Enfin, nous devons faire preuve de volontarisme en ce qui concerne les prix payés aux producteurs. Nous proposons, comme l'avait fait M. André Chassaigne en 2016 et comme l'avait demandé le groupe La France insoumise dans le cadre des travaux sur la loi ÉGALIM, la fixation de prix planchers pour chaque production dans le cadre d'une conférence interprofessionnelle annuelle à laquelle prendraient part les syndicats agricoles.
Puisqu'on va sans doute nous opposer le droit européen de la concurrence, je voudrais rappeler que l'agriculture fait l'objet d'un traitement particulier dans le cadre des traités. L'article 42 du traité sur le fonctionnement de l'Union européenne prévoit que « les dispositions du chapitre relatif aux règles de concurrence ne sont applicables à la production et au commerce des produits agricoles que dans la mesure déterminée par le Parlement européen et le Conseil ». Contrairement à ce que beaucoup pensent, nous pouvons rester maîtres de notre destin en la matière. L'Union européenne a été capable de suspendre les règles de la concurrence pour les secteurs les plus affectés par la crise. Il est possible de généraliser et de pérenniser cette évolution sans créer de toutes pièces un nouveau système. L'instauration de prix planchers est le seul moyen de garantir un meilleur partage de la valeur au sein de la chaîne alimentaire.
Comme les dispositions de la loi ÉGALIM qui visaient à inverser la construction des prix ont montré leurs limites, nous proposons également de moderniser une mesure figurant déjà dans le code rural et de la pêche maritime mais jamais appliquée : il s'agit du coefficient multiplicateur qui permet, dans les situations de crise, de lier le prix d'achat et le prix de vente des produits agricoles pour limiter les marges des intermédiaires et éviter des hausses déconnectées du renchérissement des matières premières. Nous proposons d'étendre le dispositif à tous les produits agricoles et alimentaires et de l'activer pendant les périodes d'état d'urgence sanitaire.

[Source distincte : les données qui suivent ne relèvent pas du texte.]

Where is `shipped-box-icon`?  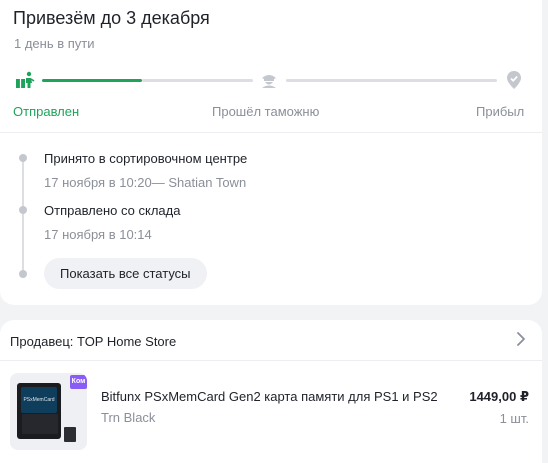 shipped-box-icon is located at coordinates (25, 80).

Alors que ces dispositions paraissaient encore inimaginables il y a quelques semaines, la crise nous invite à les envisager sérieusement. Notre résilience collective tient à notre capacité à maintenir en France une agriculture permettant d'assurer notre souveraineté alimentaire et à garantir l'accès de toutes et tous à une alimentation de qualité. Cela fait des décennies qu'on laisse perdurer la précarité alimentaire, et la pauvreté a explosé ces dernières années. Elle touche désormais neuf millions de personnes, y compris dans le monde agricole. Faisons en sorte que la crise actuelle ne soit pas uniquement un drame sanitaire, économique et social mais aussi l'occasion de changer de modèle, d'aller vers un monde économiquement et socialement juste et respectueux de l'environnement.